S’il y avait un quelconque lien entre la complexité culturelle et la complexité linguistique, nous aurions espéré trouver que les plus complexes des sociétés aient les plus complexes des langues, et les plus simples sociétés les plus simples langues. Nous n’avons rien trouvé de cela. D’abord, personne n’a réussi à produire une métrique pour la simplicité linguistique. Si vous la mesurez par une certaine caractéristique, vous êtes réfuté par une autre.

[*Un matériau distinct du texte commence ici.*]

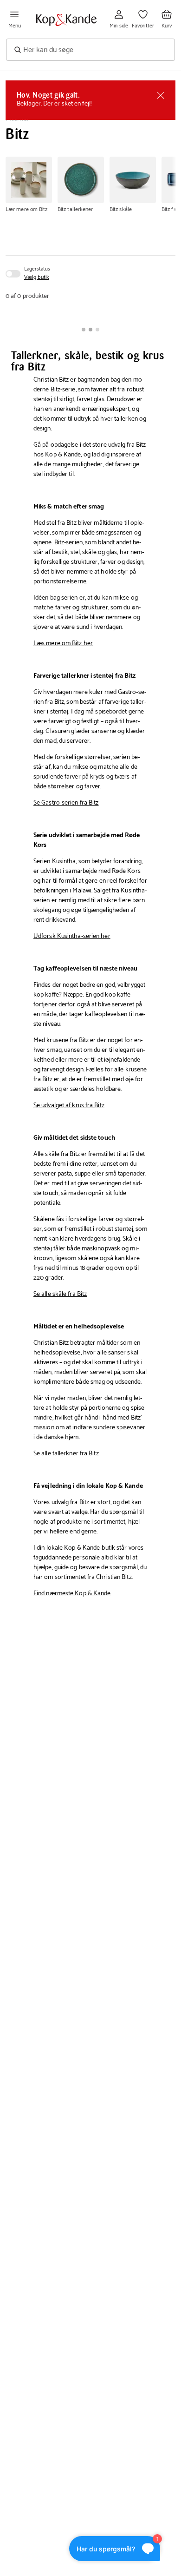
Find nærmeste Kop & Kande (72, 1593)
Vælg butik (36, 277)
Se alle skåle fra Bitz (60, 1294)
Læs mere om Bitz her (63, 643)
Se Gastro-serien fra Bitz (66, 803)
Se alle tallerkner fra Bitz (66, 1453)
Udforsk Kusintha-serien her (71, 936)
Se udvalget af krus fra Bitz (68, 1105)
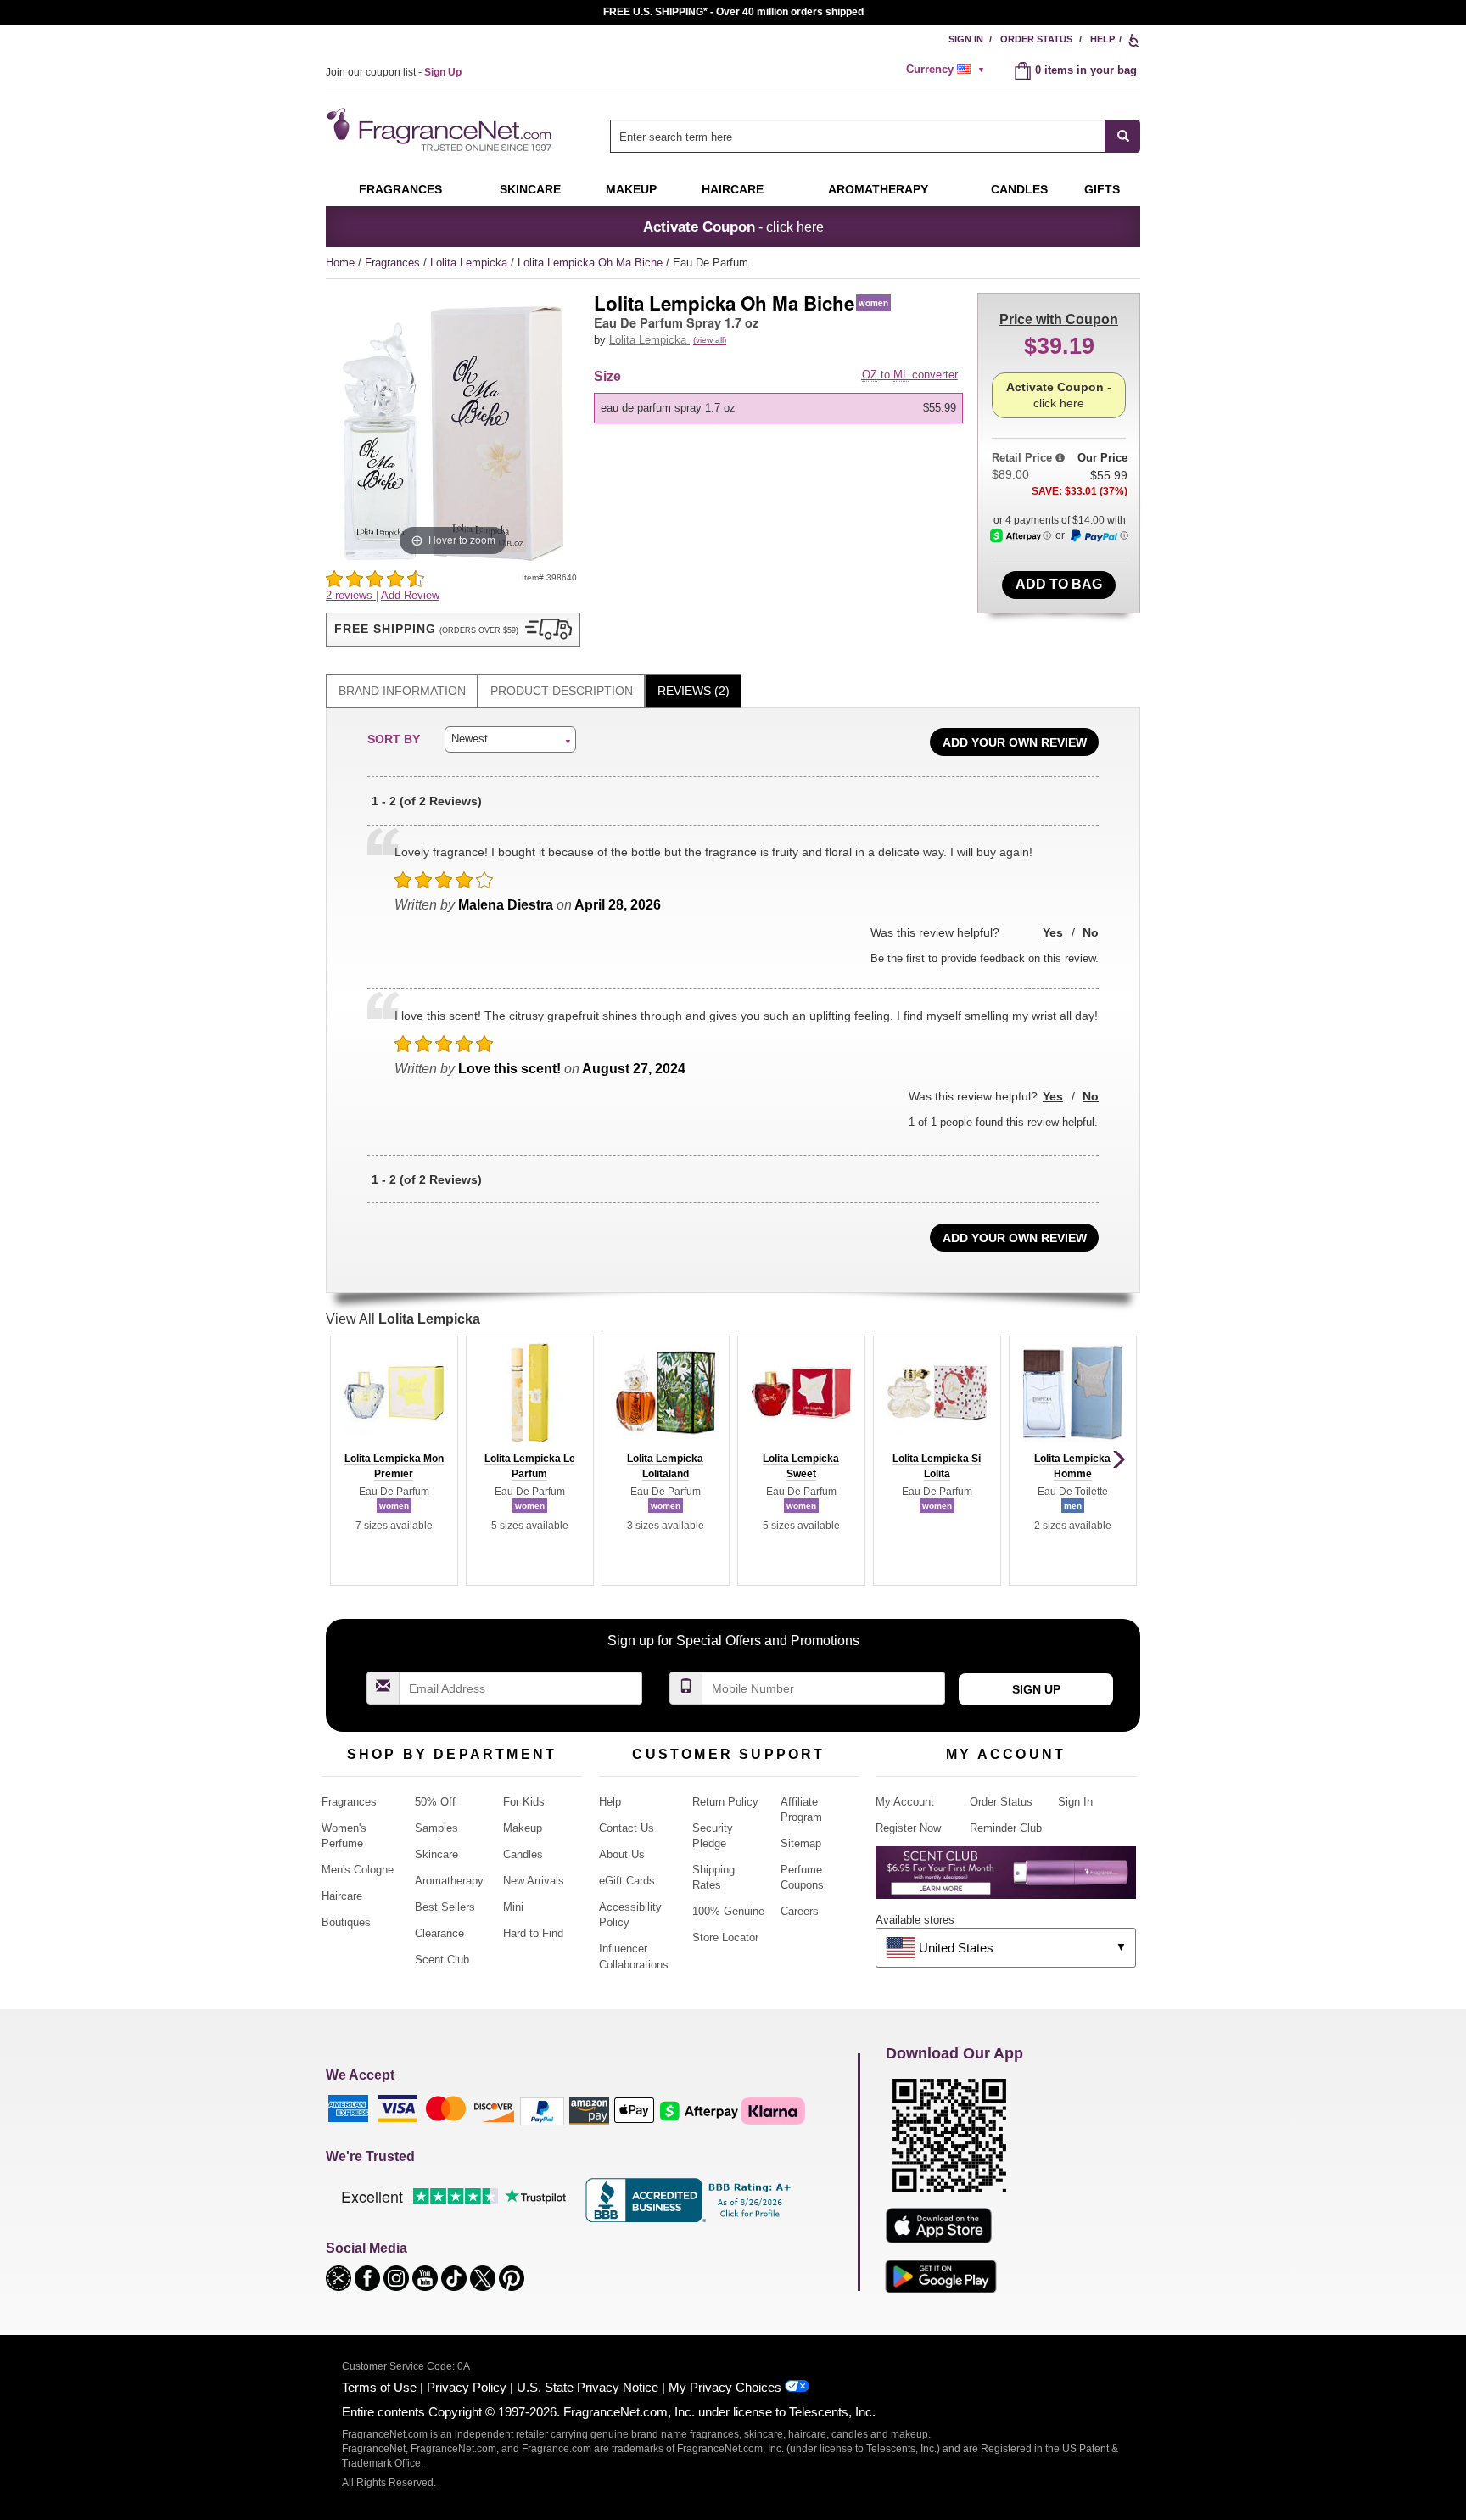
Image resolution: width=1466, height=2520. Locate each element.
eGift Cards (627, 1880)
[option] (778, 408)
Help (1102, 39)
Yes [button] (1053, 932)
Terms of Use (379, 2387)
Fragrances (400, 189)
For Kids (524, 1801)
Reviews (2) (693, 690)
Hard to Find (533, 1933)
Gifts (1102, 189)
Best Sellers (445, 1907)
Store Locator (725, 1937)
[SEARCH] (1122, 136)
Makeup (631, 189)
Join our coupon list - (394, 72)
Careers (800, 1911)
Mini (513, 1907)
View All (403, 1319)
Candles (523, 1854)
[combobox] (875, 136)
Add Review (410, 595)
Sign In (965, 39)
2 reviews (351, 595)
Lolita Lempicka (470, 262)
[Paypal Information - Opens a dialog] (1098, 536)
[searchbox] (857, 136)
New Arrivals (533, 1880)
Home (340, 262)
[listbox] (781, 408)
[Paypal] (542, 2110)
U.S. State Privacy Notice (587, 2387)
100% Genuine (728, 1911)
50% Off (435, 1801)
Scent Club (442, 1959)
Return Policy (725, 1801)
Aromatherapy (449, 1880)
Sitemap (801, 1843)
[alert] (947, 69)
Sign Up (1036, 1689)
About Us (622, 1854)
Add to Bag (1059, 584)
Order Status (1036, 39)
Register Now (908, 1828)
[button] (453, 630)
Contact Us (626, 1828)
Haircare (733, 189)
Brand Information (402, 690)
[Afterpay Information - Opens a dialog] (1020, 535)
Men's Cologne (358, 1869)
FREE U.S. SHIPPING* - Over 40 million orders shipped (733, 12)
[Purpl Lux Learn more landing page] (1006, 1879)
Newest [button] (469, 738)
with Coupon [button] (1058, 319)
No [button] (1091, 932)
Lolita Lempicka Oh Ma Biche (592, 262)
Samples (436, 1828)
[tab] (402, 691)
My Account (905, 1801)
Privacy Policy (466, 2387)
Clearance (439, 1933)
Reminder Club (1006, 1828)
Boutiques (346, 1922)
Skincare (530, 189)
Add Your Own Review (1015, 742)
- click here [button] (733, 226)
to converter (910, 374)
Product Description (561, 690)
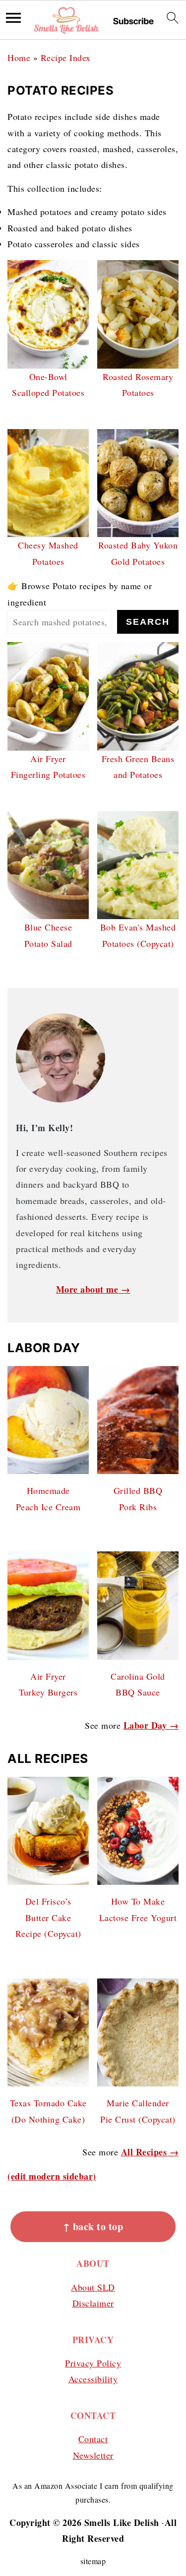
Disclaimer (93, 2303)
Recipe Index (66, 57)
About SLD (93, 2287)
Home (18, 57)
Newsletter (93, 2455)
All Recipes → (150, 2151)
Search (148, 622)
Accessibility (93, 2379)
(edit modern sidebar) (51, 2176)
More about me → (93, 1289)
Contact (93, 2439)
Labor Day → (151, 1725)
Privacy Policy (93, 2363)
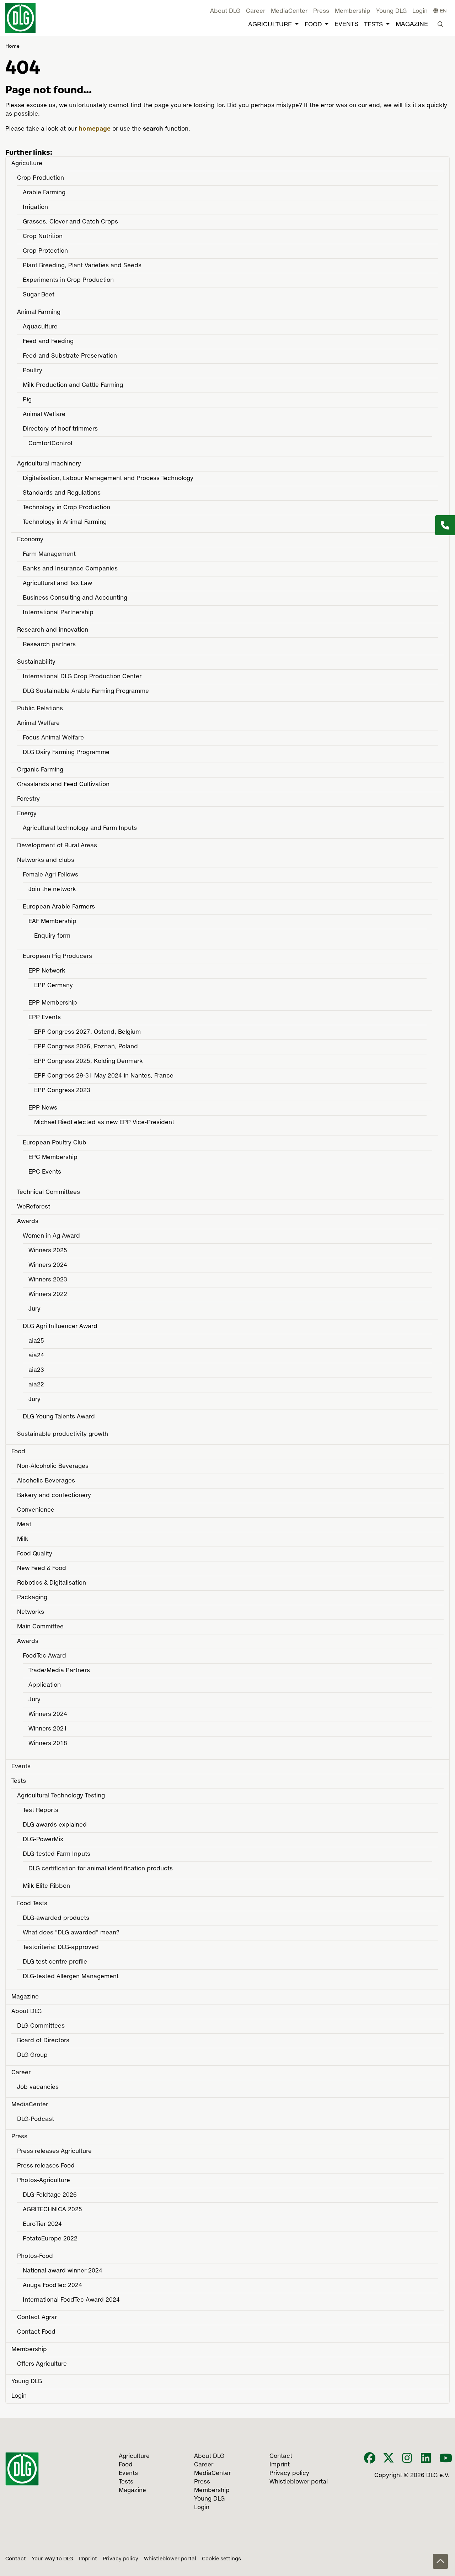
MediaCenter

Si vous la mesurez par le nombre et la variété des inflexions, dans ce cas l’anglais et le chinois, les langues de deux des plus complexes cultures, s’avèrent extrêmement simples ; si vous regardez leur syntaxe, c’est une autre histoire. La simplicité d’un côté est toujours compensée par la complexité d’un autre côté. Quand vous prenez tous leurs aspects en considération, les langues sont à peu près égales en complexité. De plus, les langues étroitement liées qui ont une structure presqu’identique sont souvent trouvées dans les sociétés les plus complexes et les plus simples.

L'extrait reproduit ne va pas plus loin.